Monday 4 January 2010

Try Before You Die


In servicing the guilty weight loss market, the classic approach of juxtaposing a black and white photograph of a glum, fat person alongside a bright, colour snap of the happy, slimmed down version is being replaced by a new tactic, it would appear.

Almost nine in 10 people are not aware of the risks of carrying extra fat around their waistline.

The report from GlaxoSmithKline, who make weight loss drug Alli, said this "visceral fat" is strongly linked with type 2 diabetes and heart disease.

It is thought that the danger of visceral fat is related to the release of proteins and hormones that can cause inflammation, which in turn can damage arteries and enter the liver, and affect how the body breaks down sugars and fats.

Move over gentle persuasion, there's a new, dynamic, forceful guy in big pharma advertising town.

And he has a simple message, "Buy our products ... or die".




7 comments:

Leg-iron said...

Hey, wait a minute. Heart disease belongs to nicotine these days, which stole it from alcohol. Except it only causes heart disease in non-smokers when they get a slight whiff of smoke. Smokers are immune.

And I'm sure diabetes used to belong to excessive raw sugar consumption, no matter the waist size.

Can't these diet fadders find their own diseases to play with? How about leprosy and scrofula? None of the Righteous-controlled things have been associated with those two yet.

Or maybe bipolar disorder? Oh, wait, that's caused by comitting a crime and getting caught.

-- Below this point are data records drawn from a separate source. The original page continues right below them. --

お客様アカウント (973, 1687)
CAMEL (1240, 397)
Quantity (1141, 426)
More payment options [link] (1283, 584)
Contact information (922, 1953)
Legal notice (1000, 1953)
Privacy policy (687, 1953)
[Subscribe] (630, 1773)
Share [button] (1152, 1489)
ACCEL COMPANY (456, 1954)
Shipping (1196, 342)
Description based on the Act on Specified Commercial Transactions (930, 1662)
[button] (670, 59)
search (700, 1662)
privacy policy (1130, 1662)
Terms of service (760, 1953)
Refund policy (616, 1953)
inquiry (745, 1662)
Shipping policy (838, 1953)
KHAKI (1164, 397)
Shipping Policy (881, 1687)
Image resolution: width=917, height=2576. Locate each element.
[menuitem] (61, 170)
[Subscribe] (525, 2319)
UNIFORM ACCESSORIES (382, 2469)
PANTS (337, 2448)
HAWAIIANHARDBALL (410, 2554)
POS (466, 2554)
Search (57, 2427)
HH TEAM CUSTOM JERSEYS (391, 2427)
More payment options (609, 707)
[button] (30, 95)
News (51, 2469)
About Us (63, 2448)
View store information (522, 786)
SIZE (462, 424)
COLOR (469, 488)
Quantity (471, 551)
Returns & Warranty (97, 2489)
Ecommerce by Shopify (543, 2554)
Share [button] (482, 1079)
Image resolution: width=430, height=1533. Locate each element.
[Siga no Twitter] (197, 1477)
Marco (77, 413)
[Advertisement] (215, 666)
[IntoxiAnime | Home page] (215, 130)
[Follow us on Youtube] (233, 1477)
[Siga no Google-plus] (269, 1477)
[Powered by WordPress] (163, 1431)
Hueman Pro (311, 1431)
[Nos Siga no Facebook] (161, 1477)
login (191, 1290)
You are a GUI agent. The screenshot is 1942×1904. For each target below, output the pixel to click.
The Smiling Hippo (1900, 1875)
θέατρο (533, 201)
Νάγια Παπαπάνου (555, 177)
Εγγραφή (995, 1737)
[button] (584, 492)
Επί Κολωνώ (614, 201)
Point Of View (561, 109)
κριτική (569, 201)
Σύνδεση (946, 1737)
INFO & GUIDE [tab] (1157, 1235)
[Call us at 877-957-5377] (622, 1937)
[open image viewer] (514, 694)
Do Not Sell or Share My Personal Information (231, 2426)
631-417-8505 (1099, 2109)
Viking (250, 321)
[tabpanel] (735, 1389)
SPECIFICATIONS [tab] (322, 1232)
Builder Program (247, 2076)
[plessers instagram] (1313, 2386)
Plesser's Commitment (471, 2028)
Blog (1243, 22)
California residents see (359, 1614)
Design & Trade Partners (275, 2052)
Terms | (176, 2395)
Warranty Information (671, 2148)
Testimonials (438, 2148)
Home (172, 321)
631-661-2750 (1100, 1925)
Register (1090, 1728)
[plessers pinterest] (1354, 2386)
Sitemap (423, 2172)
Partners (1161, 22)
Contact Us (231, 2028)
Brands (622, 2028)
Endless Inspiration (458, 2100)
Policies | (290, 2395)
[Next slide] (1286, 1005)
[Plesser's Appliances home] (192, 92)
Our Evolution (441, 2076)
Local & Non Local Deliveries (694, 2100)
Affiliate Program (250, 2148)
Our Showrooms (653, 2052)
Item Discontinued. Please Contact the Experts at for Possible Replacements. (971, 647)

There's always ringworm, I suppose.

timbone said...

I was collecting a repeat prescription for my smoking, drinking, adorable farting wife the other day, and read the details about Alli. I had stood on new scales that morning and nearly died of obesity. When I saw the bit on the Alli info that said it may alter your bowel movements, I immediately lost interest. My fat loving, foul mouthed wife came home from work that evening to inform me that one of her colleagues had been rushed into hospital for an urgent, life saving operation on her bowels. Yep, you have got it in one, she had been using Alli.

Anonymous said...

So...is Alli's method weight-loss through diarrohea? Then you can buy pills to 're-balance your bowel movements'! They always win...

Jay

Andy said...

"Buy our products ... or die"
Its a tried and tested formula(unlike their anti-smoking drugs)isnt it.

The fatties are even more cost effective it seems. They get put straight on the patented drugs. The foul smokers have to be put on less profitable NRT before they can be coerced onto the real money spinners.

But, Once that there are nice food and alcohol bans we can all just be put on patented anti-depressants to get through our fun-free lives.The holy grail of pharma.

Pogo said...

IIRC from one of the lamented "Dr Crippen's" postings... Isn't one of Alli's side effects rather euphemistically described as "anal leakage", ie it causes you to shit yourself?

I think that "Crippen" described it as the "shitty knickers drug". :-(

David Gillies said...

The 'leakage' problem was what killed Olestra. Xenical has the same problem. You don't lose weight because you're not metabolising fat, you lose weight because you're so terrified of eating anything fatty and crapping yourself that you cut it out of your diet. As for Type II diabetes: I've got it and it's bloody miserable but I make sure to eat at least one enormous bacon cheeseburger a week just to maintain my weight above 63kg, which is the point where I start to enter the much more dangerous territory of being underweight. The rest of the time it's salads and fruit and fish (wine-poached salmon tonight, yum!) but the idea that the occasional burger will put you in an early grave is just the neo-Puritans trying to wring that extra little drop of misery out of peoples' lives. In a sane world they'd all be put in a big field and napalmed repeatedly, but we don't live in a sane world.

Henry North London 2.0 said...

Alli is a waste of time... Why else would it have made Over the Counter where Viagra and other more potent medicines haven't?